_Collected data_.
# # # # # # #

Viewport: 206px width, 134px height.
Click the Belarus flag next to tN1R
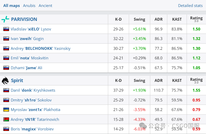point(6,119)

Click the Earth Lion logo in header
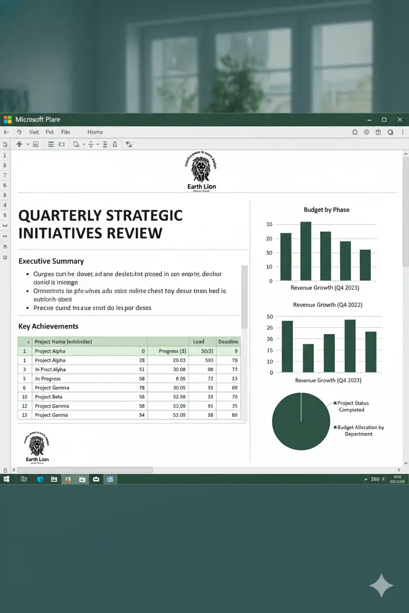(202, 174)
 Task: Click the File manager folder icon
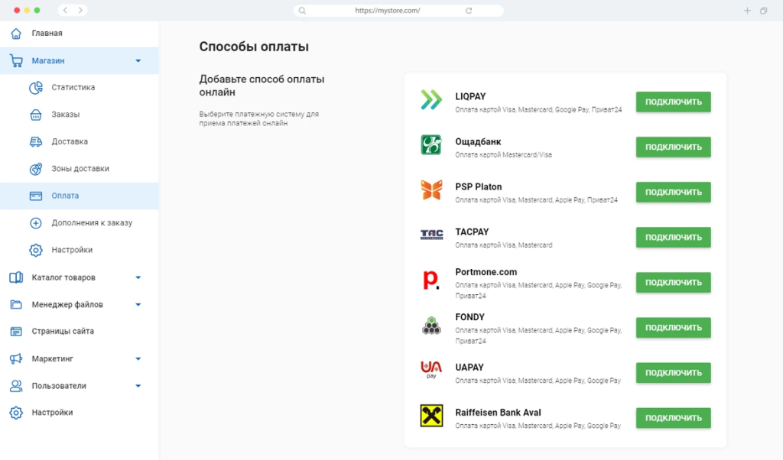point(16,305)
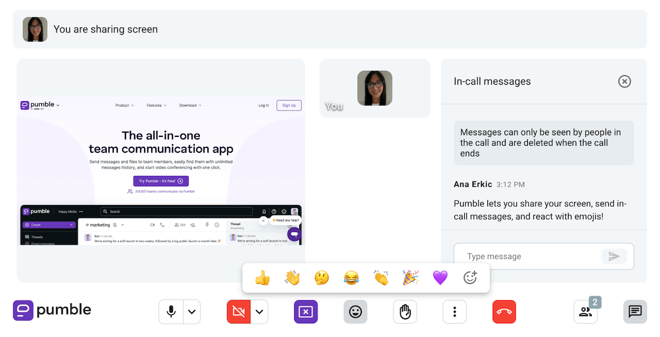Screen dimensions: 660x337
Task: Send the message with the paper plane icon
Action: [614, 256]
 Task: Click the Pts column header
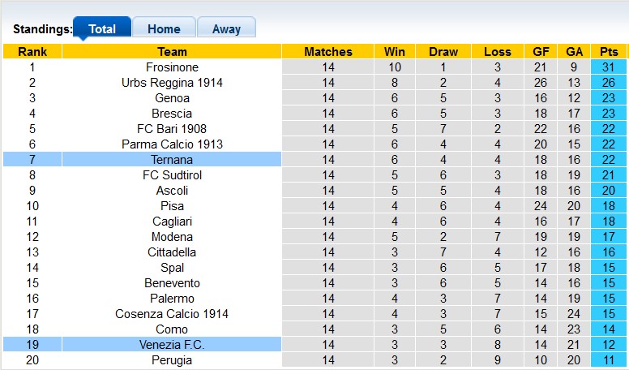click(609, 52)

# # # # # # #

_Exercise brief_.
All entries above must be duplicated exactly; please omit any picture they hold.

_Answer area_.
Viewport: 206px width, 134px height.
Click the Belarus flag next to tN1R
point(6,119)

Click the Earth Lion logo in header
(202, 174)
 Task: Click the File manager folder icon
point(16,305)
Screen dimensions: 660x337
Task: Send the message with the paper plane icon
Action: [614, 256]
 Task: Click the Pts column header
click(609, 52)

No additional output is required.